3

I need to fashion a regex with the following requirements:

Given sample text:

SEARCH_TERM_#1 find this text SEARCH-TERM_#2_more text_SEARCH-TERM_#3
SEARCH_TERM_#1 find this text SEARCH-TERM_#3

I want to extract the string which appears in the find this text area

The regex should collect data after SEARCH_TERM_#1 upto but not including SEARCH_TERM_#2 or SEARCH-TERM_#3 which ever comes first. It should choose as the 'right-side' search border whatever it finds first of #2 and #3.

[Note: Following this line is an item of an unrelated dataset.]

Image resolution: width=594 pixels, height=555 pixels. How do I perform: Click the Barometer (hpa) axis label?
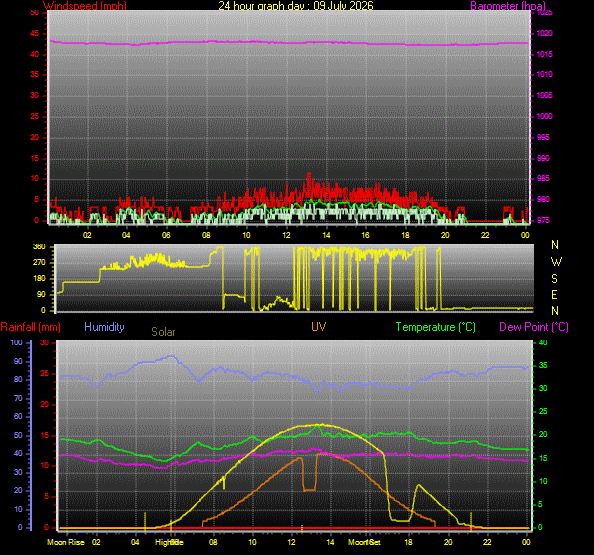point(508,5)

I've tried (?>SEARCH_TERM_#2|SEARCH_TERM_#3) (?=(?>SEARCH_TERM_#2|SEARCH_TERM_#3)) and (?>(?=SEARCH_TERM_#2)|(?=SEARCH_TERM_#3)) . And they ALL include the second search term into the collected data and stop before the third, while I want the collected data stop before the #2 or #3 which ever comes first.

Ro Yo Mi
  • 14,790
  • 5
  • 35
  • 43
a_hanif
  • 157
  • 7

2 Answers2

6

Description

This regular expression will:

  • find the first SEARCH_TERM_#1
  • capture text starting after SEARCH_TERM_#1
  • stop capturing text when it encounters either SEARCH_TERM_#2 or SEARCH_TERM_#3 (which ever is first

^.*?SEARCH_TERM_\#1((?:(?!SEARCH-TERM_\#2|SEARCH-TERM_\#3).)*)

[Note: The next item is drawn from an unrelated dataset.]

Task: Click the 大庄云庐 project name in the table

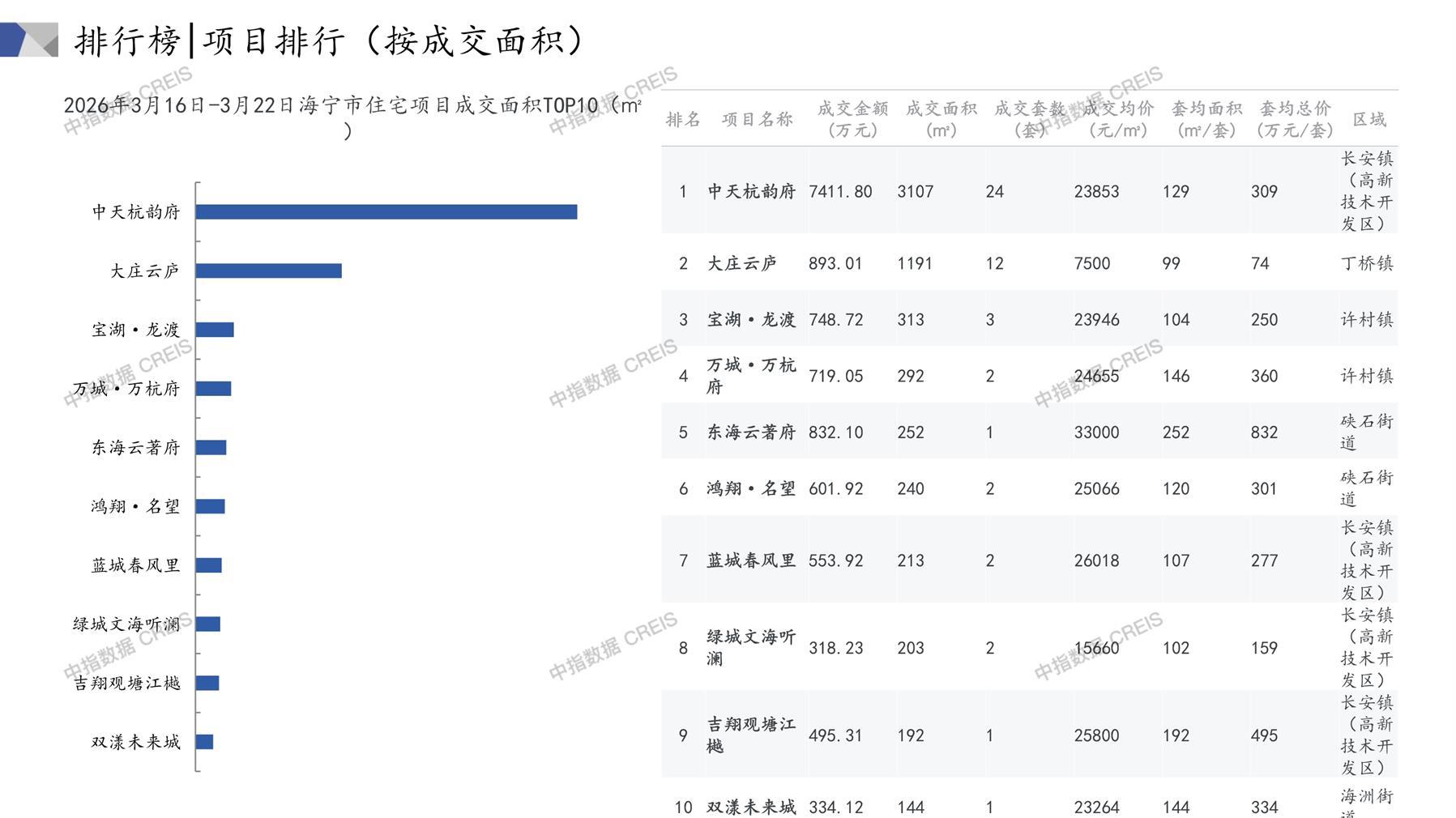Action: coord(742,263)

enter image description here

Expanded

  • ^ match the begining of the string, this forces the search to start at the beginning
  • .*? match all characters upto the next expression. note this term should be used in conjuction with the s option which allows the dot to match new line characters
  • SEARCH_TERM_\#1 the first search term
  • ( start the capture group this set of parentheses puts the matched values into the capture group 1
  • (?: start non capture group, this the real magic, and basically allows the contained expression to continue matching until it stumbles on either SEARCH-TERM_\#2 or SEARCH-TERM_\#3
    • (?! start the negative lookahead. think of the regex engine moving a cursor through the input string. The loohahead simply looks at the characters after the cursor without moving the cursor. The negative means that if the found expression resolves as matched then deny the match, or if the expression is not found, then allow the match.
    • SEARCH-TERM_\#2|SEARCH-TERM_\#3 look for either value. the | is an "or" statement
    • ) close the negative lookahead
    • . match any character. The expression only gets to this spot if the preceding negative lookahead didn't find it's search terms
    • ) close the non capture group, at this point either the searching as stopped because it encountered the #2 or #3 end condition or the non capture group found a single character
  • * continue greedily matching all characters. You can use greedy because the end condition is contained inside the expression.
  • ) close the capture group

    PHP code example

You didn't specify a language so I'm including this PHP example only to show how it works.

Input Text

skip this text SEARCH_TERM_#1 find this text SEARCH-TERM_#2 more text to ignore SEARCH_TERM_#3

Code

<?php
$sourcestring="your source string";
preg_match('/^.*?SEARCH_TERM_\#1((?:(?!SEARCH-TERM_\#2|SEARCH-TERM_\#3).)*)/ims',$sourcestring,$matches);
echo "<pre>".print_r($matches,true);
?>

Matches

$matches Array:
(
    [0] => skip this text SEARCH_TERM_#1 find this text 
    [1] =>  find this text 
)

Real World Example

Or to use your real world example included in the comments:

Regex: ^.*?style="background-image: url\(((?:(?!&cfs=1|\)).)*)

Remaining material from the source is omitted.